- Extracted entries:

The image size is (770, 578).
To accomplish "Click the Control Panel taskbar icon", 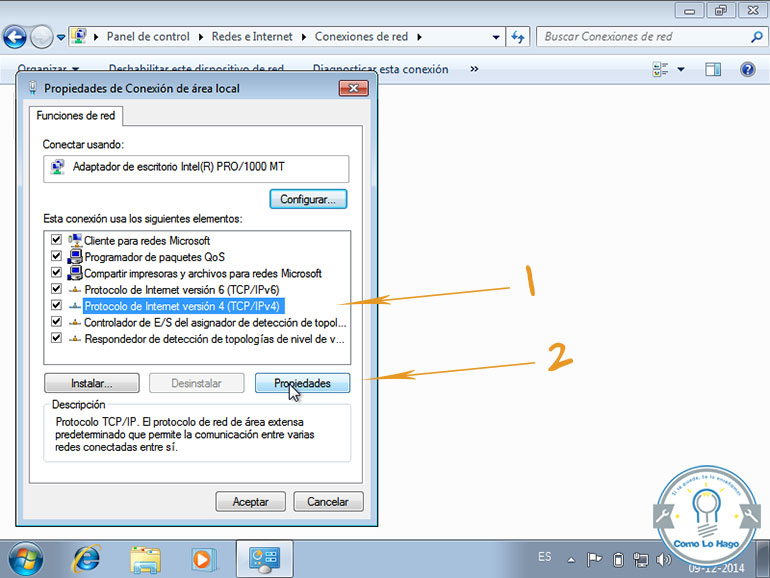I will tap(264, 558).
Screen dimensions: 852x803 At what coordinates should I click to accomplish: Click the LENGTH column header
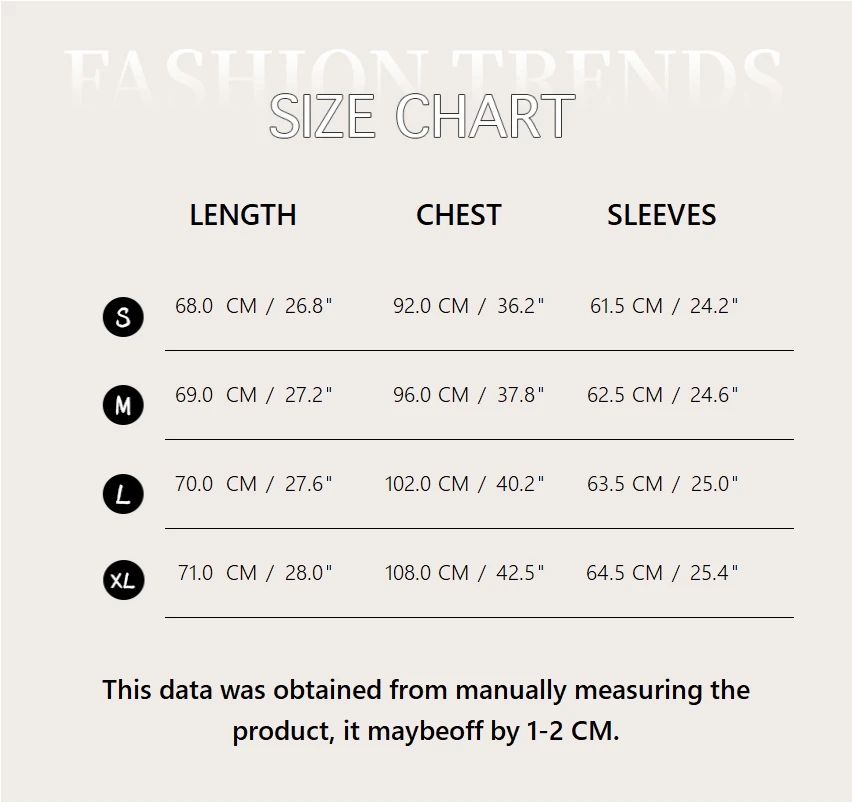point(243,215)
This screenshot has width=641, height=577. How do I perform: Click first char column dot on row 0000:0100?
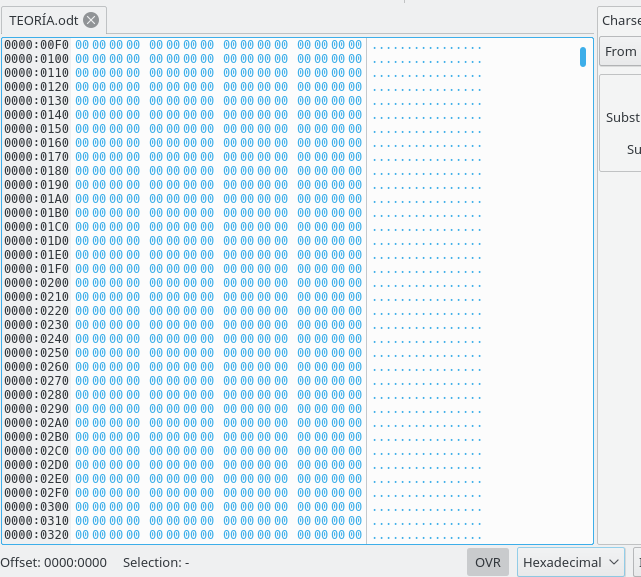click(374, 59)
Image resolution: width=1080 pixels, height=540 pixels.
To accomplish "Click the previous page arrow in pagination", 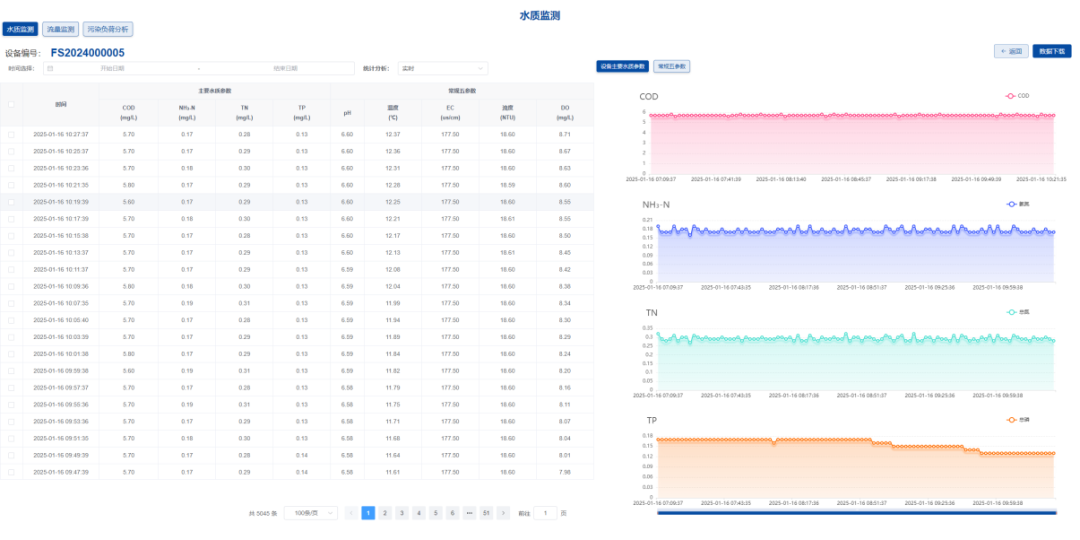I will click(x=351, y=513).
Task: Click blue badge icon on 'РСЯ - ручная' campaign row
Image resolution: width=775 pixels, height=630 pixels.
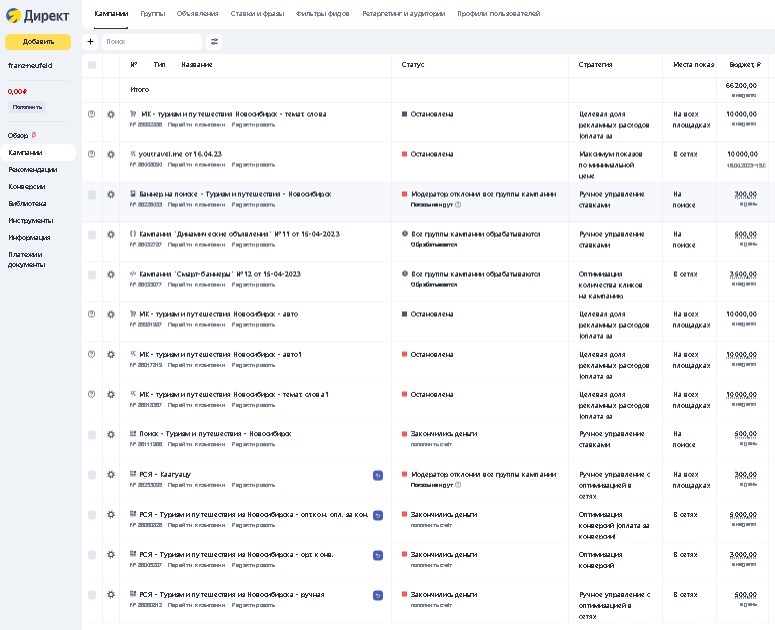Action: 378,595
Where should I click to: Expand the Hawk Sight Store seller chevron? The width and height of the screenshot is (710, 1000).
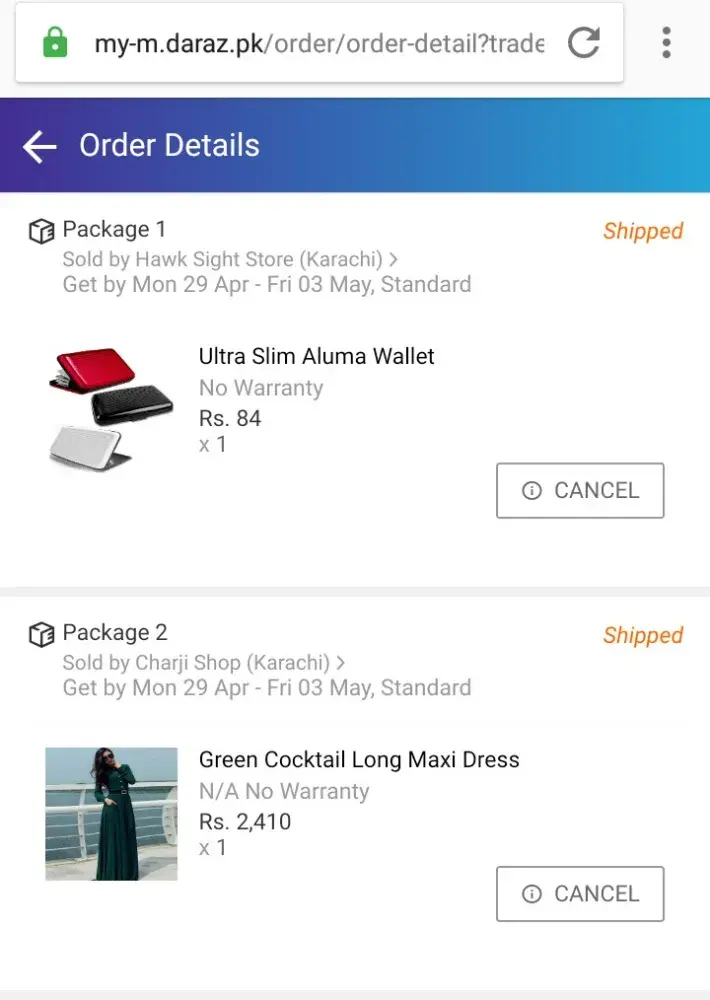click(x=394, y=259)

- Your task:
Starting from the line where "Image resolution: width=775" appears, copy every line through the end of the material, both ends included, but no pictures.

- Result for this task:
Image resolution: width=775 pixels, height=630 pixels.
Action: 378,595
Where should I click to: Expand the Hawk Sight Store seller chevron? The width and height of the screenshot is (710, 1000).
click(x=394, y=259)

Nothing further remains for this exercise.